• WHAT YOU SHOULD DO: Can you quote every line of the material below word for word, leaving out the pictures?

• LISTING:
= = = = = = =
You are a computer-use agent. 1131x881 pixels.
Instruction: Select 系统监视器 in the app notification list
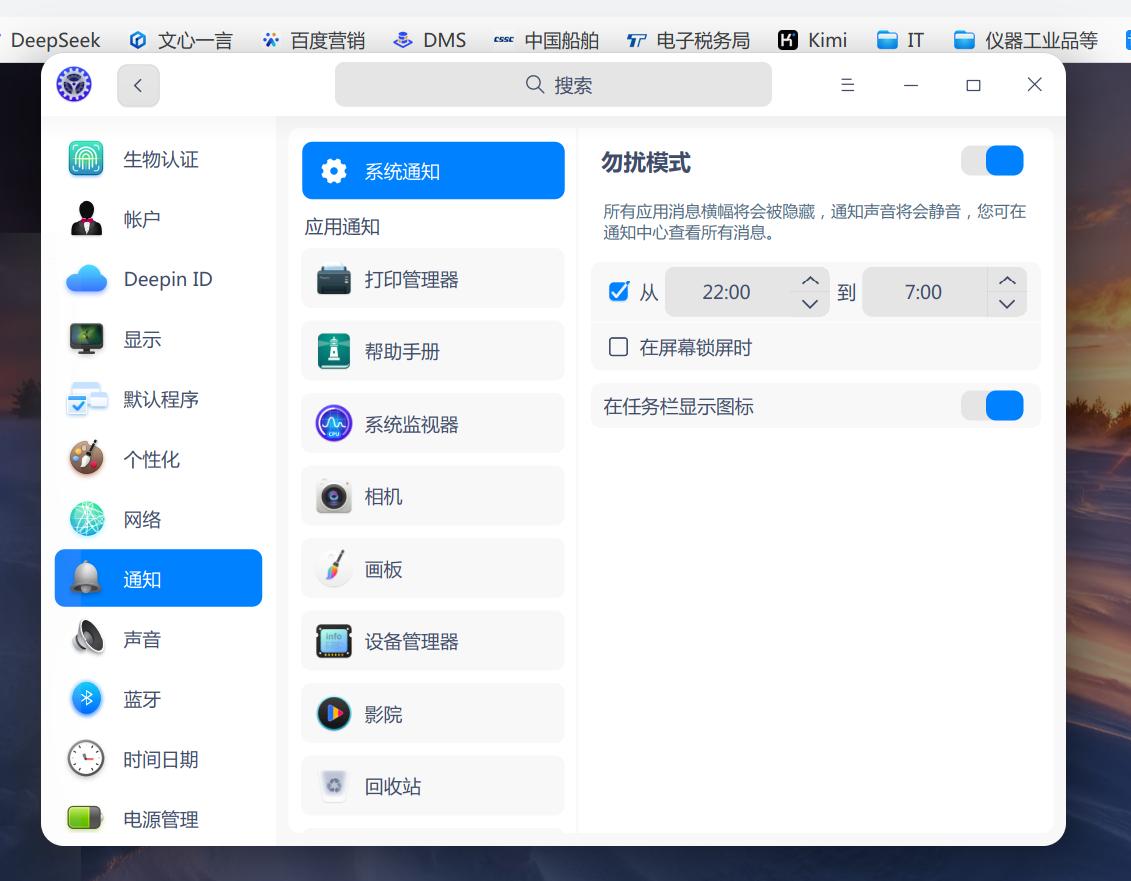433,423
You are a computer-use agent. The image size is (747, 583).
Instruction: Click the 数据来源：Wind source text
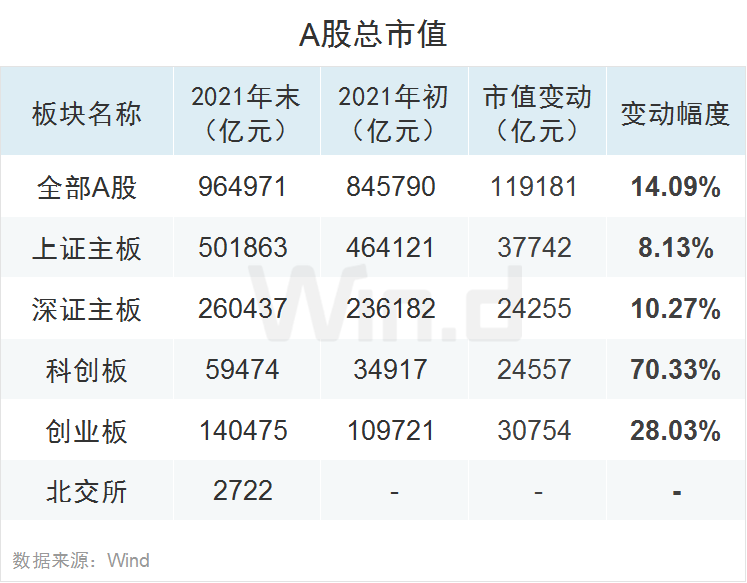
= = = = = = =
• REPLY TO THE EXERCISE:
You are a computer-use agent. 1131x881 pixels.
Instruction: Select 系统监视器 in the app notification list
433,423
You are a computer-use agent. The image size is (747, 583).
Instruction: Click the 数据来源：Wind source text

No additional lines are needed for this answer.